• Data for this task:
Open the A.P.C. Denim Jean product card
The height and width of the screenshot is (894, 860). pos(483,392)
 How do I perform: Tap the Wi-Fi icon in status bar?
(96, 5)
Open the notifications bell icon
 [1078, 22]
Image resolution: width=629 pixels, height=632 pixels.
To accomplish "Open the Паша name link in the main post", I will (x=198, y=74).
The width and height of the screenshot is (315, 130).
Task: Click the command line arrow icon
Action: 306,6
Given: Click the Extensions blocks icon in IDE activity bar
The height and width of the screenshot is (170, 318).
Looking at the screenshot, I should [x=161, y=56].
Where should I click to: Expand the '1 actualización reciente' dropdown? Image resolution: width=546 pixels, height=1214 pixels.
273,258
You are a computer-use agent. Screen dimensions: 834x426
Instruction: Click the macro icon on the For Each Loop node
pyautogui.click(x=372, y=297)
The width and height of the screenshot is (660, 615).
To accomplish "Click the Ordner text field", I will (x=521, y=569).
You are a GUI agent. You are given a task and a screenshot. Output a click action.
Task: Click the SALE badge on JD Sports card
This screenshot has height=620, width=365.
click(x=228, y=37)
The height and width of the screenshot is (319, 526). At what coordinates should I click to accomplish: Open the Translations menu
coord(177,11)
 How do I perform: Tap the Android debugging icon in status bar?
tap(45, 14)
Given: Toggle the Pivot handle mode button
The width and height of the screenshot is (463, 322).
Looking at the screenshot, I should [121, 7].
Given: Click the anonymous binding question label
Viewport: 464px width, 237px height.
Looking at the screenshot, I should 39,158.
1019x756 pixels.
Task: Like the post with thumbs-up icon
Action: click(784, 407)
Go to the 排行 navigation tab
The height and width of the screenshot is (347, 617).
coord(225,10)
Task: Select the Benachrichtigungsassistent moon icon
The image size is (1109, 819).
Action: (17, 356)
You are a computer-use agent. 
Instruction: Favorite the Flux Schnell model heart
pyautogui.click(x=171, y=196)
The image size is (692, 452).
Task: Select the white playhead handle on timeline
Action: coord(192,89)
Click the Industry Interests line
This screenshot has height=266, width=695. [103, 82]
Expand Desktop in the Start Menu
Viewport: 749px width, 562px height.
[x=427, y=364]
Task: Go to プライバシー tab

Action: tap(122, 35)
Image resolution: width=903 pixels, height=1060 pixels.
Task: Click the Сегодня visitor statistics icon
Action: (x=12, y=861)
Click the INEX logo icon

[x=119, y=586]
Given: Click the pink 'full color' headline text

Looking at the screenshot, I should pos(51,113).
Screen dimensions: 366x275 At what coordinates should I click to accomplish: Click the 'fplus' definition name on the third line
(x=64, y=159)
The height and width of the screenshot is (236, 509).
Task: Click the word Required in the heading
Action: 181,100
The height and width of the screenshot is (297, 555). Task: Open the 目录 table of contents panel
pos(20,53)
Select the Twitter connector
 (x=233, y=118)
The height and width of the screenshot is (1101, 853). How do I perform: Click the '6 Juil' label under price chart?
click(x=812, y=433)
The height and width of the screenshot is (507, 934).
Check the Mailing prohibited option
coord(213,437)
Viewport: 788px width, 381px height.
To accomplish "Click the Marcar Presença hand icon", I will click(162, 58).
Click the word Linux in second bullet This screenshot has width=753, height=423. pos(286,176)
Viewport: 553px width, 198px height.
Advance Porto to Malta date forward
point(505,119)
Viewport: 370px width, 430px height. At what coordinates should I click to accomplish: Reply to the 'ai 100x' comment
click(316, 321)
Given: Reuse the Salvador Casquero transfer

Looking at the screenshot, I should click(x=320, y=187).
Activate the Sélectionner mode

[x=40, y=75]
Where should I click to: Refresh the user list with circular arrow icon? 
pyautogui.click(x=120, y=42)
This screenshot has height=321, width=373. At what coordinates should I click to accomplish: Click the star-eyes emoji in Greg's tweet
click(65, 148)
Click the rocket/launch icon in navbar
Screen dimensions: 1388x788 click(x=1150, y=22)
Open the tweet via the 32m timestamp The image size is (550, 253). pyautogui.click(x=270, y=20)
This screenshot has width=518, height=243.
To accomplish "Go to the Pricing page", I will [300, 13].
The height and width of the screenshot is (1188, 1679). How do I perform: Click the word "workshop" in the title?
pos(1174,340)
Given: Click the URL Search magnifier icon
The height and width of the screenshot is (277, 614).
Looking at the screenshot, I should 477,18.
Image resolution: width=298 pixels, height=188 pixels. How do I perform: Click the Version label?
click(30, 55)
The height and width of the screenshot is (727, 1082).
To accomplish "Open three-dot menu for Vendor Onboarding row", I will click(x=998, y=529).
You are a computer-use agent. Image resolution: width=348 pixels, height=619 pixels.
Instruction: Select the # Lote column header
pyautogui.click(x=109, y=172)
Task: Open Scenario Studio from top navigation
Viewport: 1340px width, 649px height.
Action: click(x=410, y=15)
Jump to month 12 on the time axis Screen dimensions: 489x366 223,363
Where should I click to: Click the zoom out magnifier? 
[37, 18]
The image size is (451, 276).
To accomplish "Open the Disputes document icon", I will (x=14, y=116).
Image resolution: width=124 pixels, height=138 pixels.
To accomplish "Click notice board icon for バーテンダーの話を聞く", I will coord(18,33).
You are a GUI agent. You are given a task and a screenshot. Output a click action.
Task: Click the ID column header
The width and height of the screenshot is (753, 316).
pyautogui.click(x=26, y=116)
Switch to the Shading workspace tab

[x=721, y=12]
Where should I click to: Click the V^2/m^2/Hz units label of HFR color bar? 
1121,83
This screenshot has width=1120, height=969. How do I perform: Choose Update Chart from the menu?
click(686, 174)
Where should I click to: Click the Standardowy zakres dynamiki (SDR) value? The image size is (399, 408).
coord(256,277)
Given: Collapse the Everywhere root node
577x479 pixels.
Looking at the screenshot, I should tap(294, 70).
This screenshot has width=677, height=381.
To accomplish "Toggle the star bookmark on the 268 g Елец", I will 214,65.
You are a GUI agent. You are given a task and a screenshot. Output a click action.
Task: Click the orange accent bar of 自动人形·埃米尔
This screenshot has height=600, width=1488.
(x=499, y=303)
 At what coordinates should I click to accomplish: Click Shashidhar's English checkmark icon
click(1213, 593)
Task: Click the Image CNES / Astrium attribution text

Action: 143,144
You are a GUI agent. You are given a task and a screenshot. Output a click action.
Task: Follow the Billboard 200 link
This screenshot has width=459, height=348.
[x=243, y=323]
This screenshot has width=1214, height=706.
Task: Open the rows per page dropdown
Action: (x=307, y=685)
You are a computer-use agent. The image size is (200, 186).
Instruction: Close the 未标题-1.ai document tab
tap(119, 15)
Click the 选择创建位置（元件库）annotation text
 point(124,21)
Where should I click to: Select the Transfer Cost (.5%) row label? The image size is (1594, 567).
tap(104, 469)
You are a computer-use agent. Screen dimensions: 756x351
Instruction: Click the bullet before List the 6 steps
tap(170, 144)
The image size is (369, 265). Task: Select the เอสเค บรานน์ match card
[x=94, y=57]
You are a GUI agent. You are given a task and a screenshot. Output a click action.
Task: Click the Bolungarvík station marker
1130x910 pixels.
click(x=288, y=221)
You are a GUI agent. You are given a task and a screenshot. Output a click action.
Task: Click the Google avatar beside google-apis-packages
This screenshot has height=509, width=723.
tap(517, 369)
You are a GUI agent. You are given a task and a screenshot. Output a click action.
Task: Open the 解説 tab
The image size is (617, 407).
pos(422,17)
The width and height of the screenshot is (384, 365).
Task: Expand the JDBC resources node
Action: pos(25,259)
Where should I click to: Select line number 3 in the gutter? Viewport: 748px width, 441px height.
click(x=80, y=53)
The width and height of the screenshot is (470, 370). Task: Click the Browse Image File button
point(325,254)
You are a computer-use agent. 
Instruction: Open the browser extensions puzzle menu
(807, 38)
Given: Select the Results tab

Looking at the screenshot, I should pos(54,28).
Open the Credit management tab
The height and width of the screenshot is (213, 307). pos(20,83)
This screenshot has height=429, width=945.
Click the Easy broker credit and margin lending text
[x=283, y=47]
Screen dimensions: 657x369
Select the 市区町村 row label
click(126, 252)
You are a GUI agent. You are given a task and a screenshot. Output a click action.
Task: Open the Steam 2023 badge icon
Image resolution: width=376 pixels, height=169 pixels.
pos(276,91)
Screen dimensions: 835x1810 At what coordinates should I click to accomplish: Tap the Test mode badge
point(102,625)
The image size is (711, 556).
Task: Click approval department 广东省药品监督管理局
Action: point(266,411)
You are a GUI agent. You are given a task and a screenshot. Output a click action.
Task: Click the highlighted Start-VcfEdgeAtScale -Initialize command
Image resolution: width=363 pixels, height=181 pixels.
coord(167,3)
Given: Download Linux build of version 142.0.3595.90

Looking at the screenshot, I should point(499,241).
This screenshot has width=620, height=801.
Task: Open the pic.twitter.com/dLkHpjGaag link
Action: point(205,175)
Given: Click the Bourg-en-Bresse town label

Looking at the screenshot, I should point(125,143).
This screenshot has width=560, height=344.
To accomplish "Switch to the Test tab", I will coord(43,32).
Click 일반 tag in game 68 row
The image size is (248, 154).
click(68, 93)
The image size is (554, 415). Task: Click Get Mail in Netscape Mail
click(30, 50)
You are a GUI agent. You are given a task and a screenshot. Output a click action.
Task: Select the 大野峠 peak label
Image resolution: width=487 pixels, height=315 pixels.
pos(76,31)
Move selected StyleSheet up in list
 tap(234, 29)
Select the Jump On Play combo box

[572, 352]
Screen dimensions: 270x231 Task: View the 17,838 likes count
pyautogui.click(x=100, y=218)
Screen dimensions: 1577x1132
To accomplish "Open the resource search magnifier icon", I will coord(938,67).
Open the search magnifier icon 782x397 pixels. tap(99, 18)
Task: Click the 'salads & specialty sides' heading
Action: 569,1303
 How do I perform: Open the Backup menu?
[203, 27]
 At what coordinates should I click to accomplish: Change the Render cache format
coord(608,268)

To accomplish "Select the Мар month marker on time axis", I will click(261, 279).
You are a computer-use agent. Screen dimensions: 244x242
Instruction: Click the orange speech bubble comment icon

• Work required: Print the line that contains "Given: Download Linux" and each line after it up to the end of the listing, exactly as written.

• Response to the exercise:
Given: Download Linux build of version 142.0.3595.90

Looking at the screenshot, I should point(499,241).
This screenshot has width=620, height=801.
Task: Open the pic.twitter.com/dLkHpjGaag link
Action: point(205,175)
Given: Click the Bourg-en-Bresse town label

Looking at the screenshot, I should point(125,143).
This screenshot has width=560, height=344.
To accomplish "Switch to the Test tab", I will coord(43,32).
Click 일반 tag in game 68 row
The image size is (248, 154).
click(68, 93)
The image size is (554, 415). Task: Click Get Mail in Netscape Mail
click(30, 50)
You are a GUI agent. You are given a task and a screenshot. Output a click action.
Task: Select the 大野峠 peak label
Image resolution: width=487 pixels, height=315 pixels.
pos(76,31)
Move selected StyleSheet up in list
 tap(234, 29)
Select the Jump On Play combo box

[572, 352]
Screen dimensions: 270x231 Task: View the 17,838 likes count
pyautogui.click(x=100, y=218)
Screen dimensions: 1577x1132
To accomplish "Open the resource search magnifier icon", I will coord(938,67).
Open the search magnifier icon 782x397 pixels. tap(99, 18)
Task: Click the 'salads & specialty sides' heading
Action: 569,1303
 How do I perform: Open the Backup menu?
[203, 27]
 At what coordinates should I click to accomplish: Change the Render cache format
coord(608,268)

To accomplish "Select the Мар month marker on time axis", I will click(261, 279).
You are a computer-use agent. Screen dimensions: 244x242
Instruction: Click the orange speech bubble comment icon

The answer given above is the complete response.